** PROBLEM DESCRIPTION **
Copy the records below exactly, leaving out any pictures.

** SUPPLIED DATA **
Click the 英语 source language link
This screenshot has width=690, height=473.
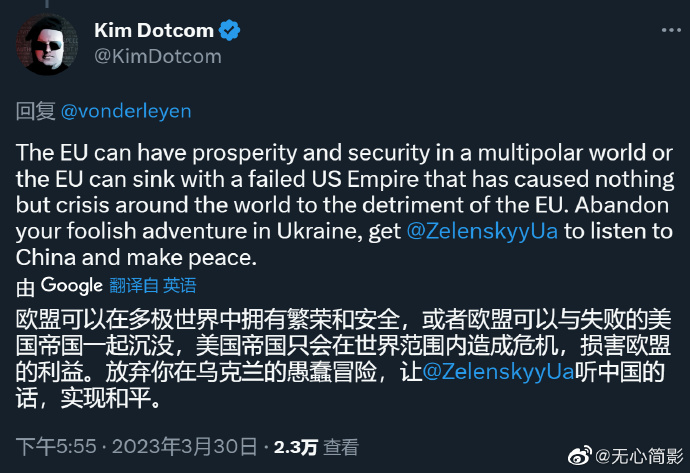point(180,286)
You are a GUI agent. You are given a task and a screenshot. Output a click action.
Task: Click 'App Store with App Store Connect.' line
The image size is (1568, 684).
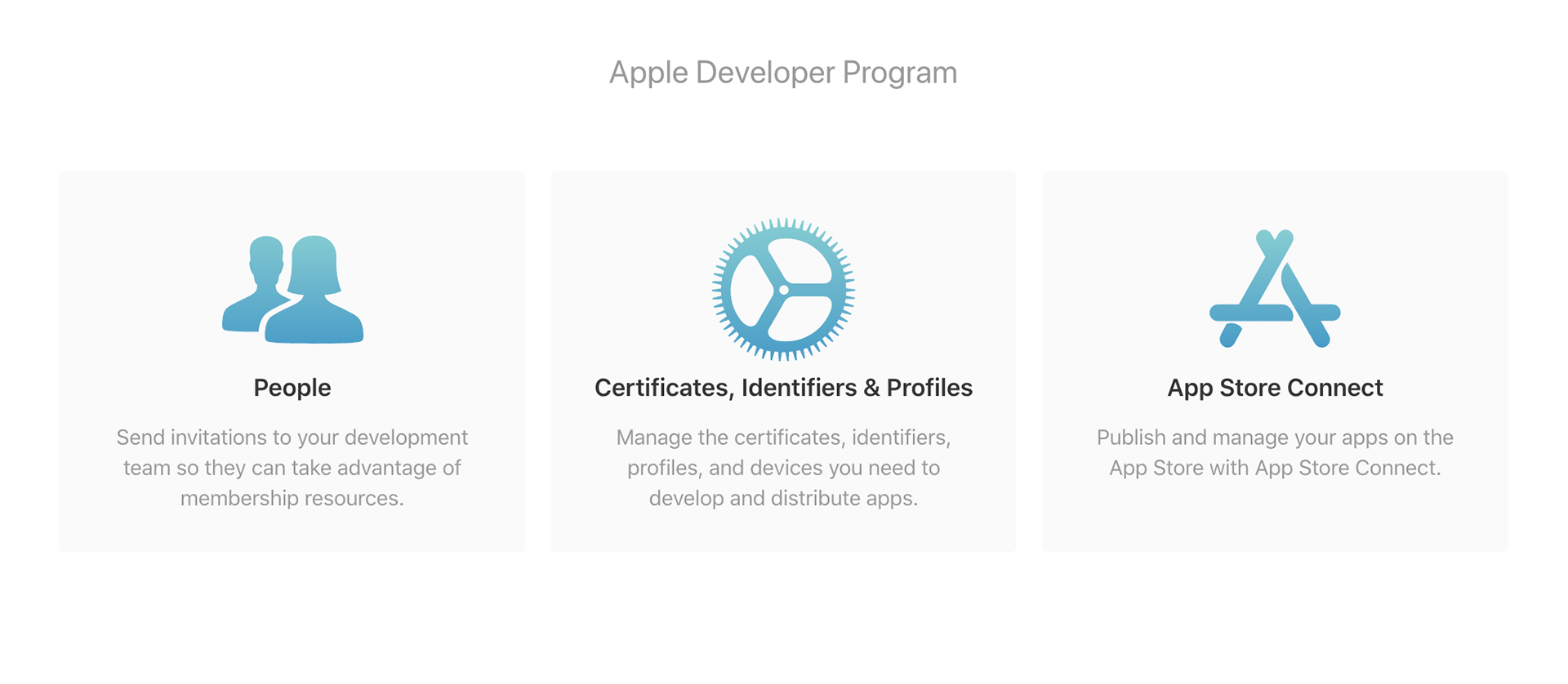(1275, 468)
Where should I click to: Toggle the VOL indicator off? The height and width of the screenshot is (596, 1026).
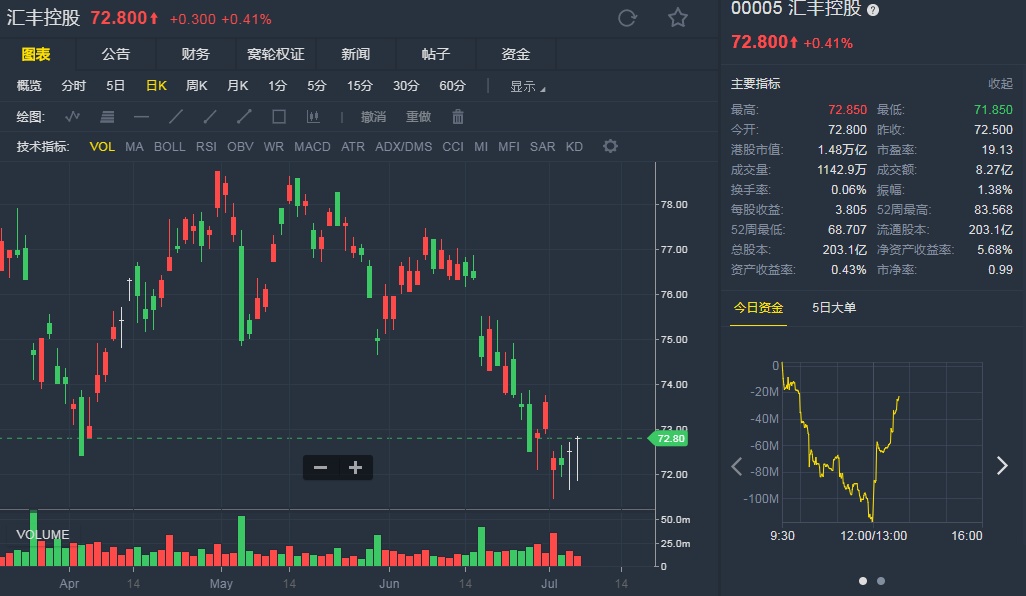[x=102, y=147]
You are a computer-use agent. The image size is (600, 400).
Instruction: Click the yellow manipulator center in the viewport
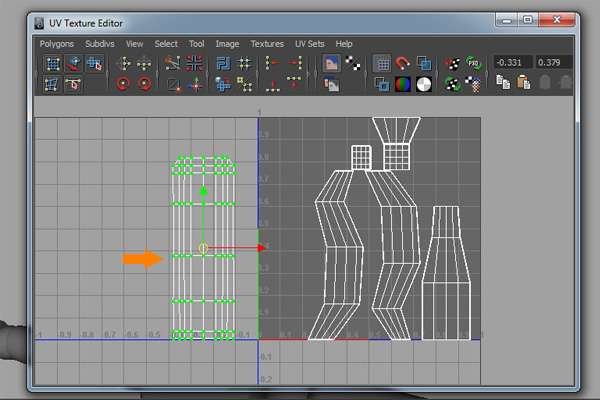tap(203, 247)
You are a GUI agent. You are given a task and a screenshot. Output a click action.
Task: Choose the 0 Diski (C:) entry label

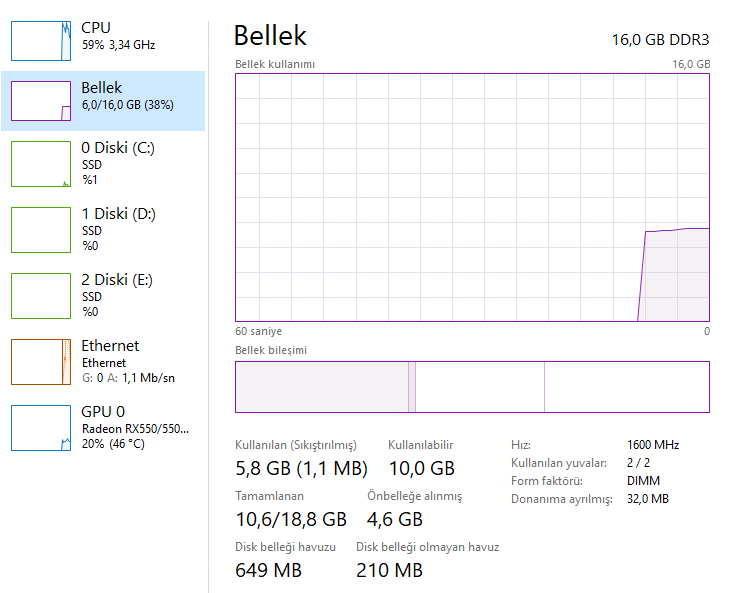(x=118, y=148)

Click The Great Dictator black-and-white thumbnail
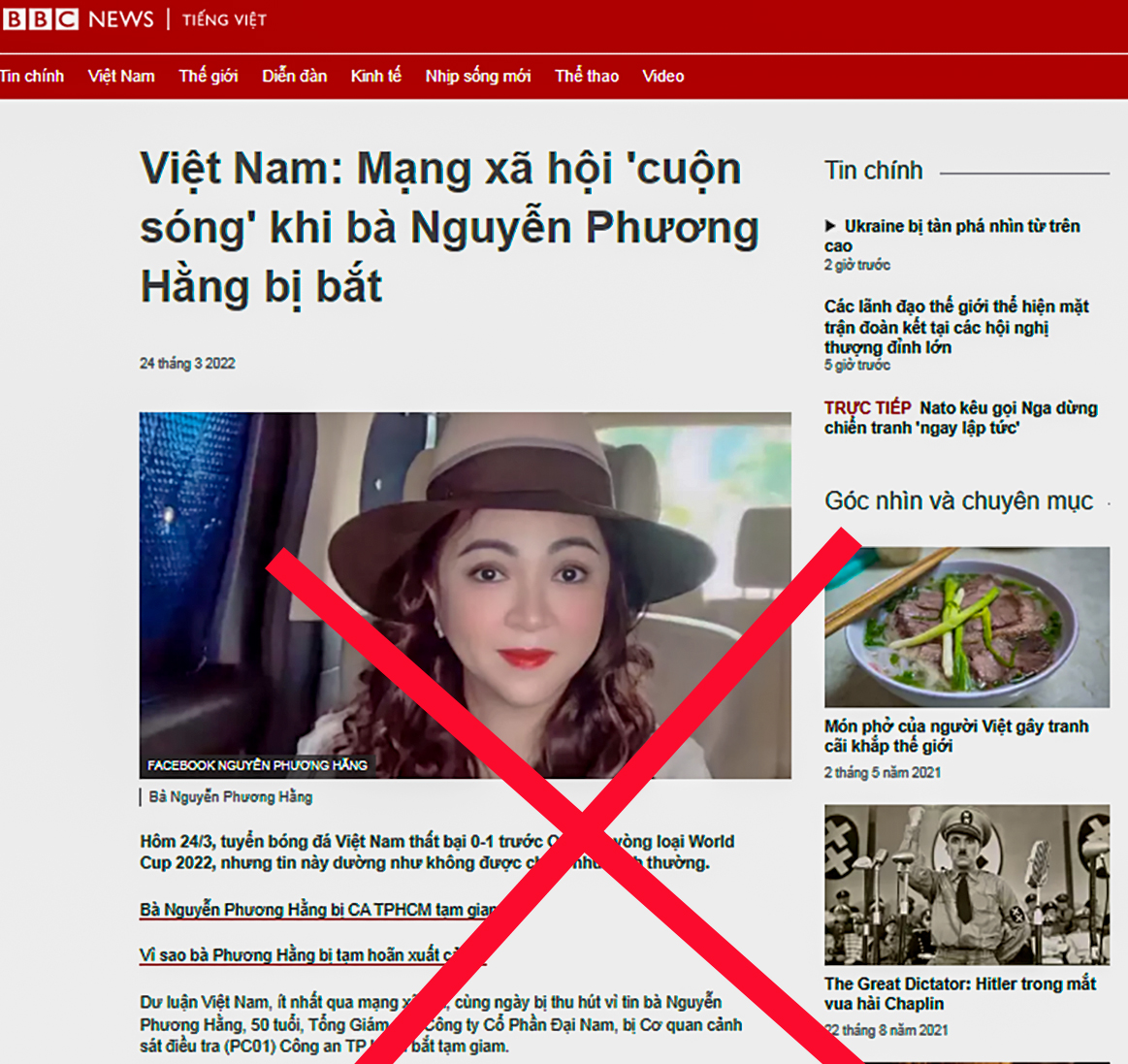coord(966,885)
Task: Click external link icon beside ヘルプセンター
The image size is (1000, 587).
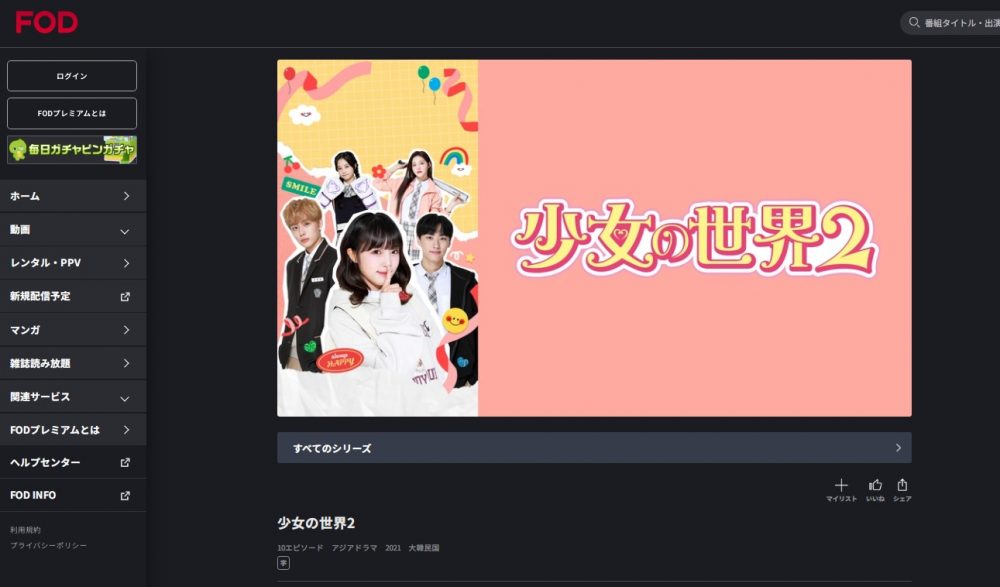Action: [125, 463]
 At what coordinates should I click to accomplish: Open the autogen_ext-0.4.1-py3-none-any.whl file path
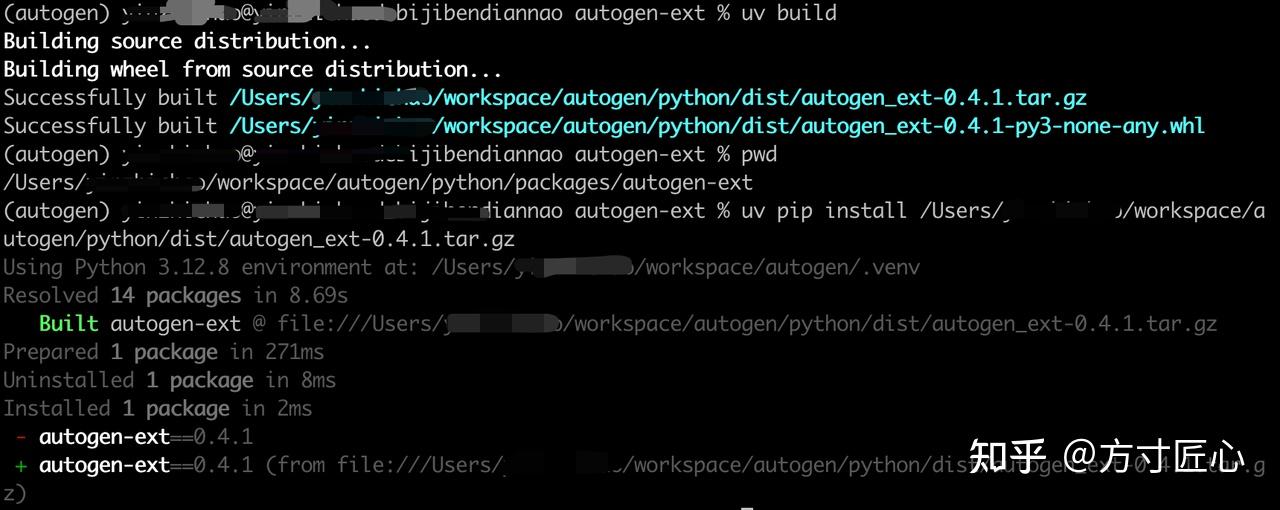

** RESPONSE AREA **
Click the 英语 source language link
This screenshot has width=690, height=473.
point(180,286)
You are a GUI agent. You are given a task and a screenshot. Output a click action.
Task: Click 'App Store with App Store Connect.' line
The image size is (1568, 684).
(1275, 468)
Where should I click to: Toggle the VOL indicator off? The height and width of the screenshot is (596, 1026).
[x=102, y=147]
You are a computer-use agent. The image size is (600, 400).
Instruction: Click the yellow manipulator center in the viewport
tap(203, 247)
You are a GUI agent. You are given a task and a screenshot. Output a click action.
Task: Choose the 0 Diski (C:) entry label

(x=118, y=148)

Click The Great Dictator black-and-white thumbnail
coord(966,885)
Task: Click external link icon beside ヘルプセンター
The image size is (1000, 587).
Action: [125, 463]
 At what coordinates should I click to accomplish: Open the autogen_ext-0.4.1-py3-none-any.whl file path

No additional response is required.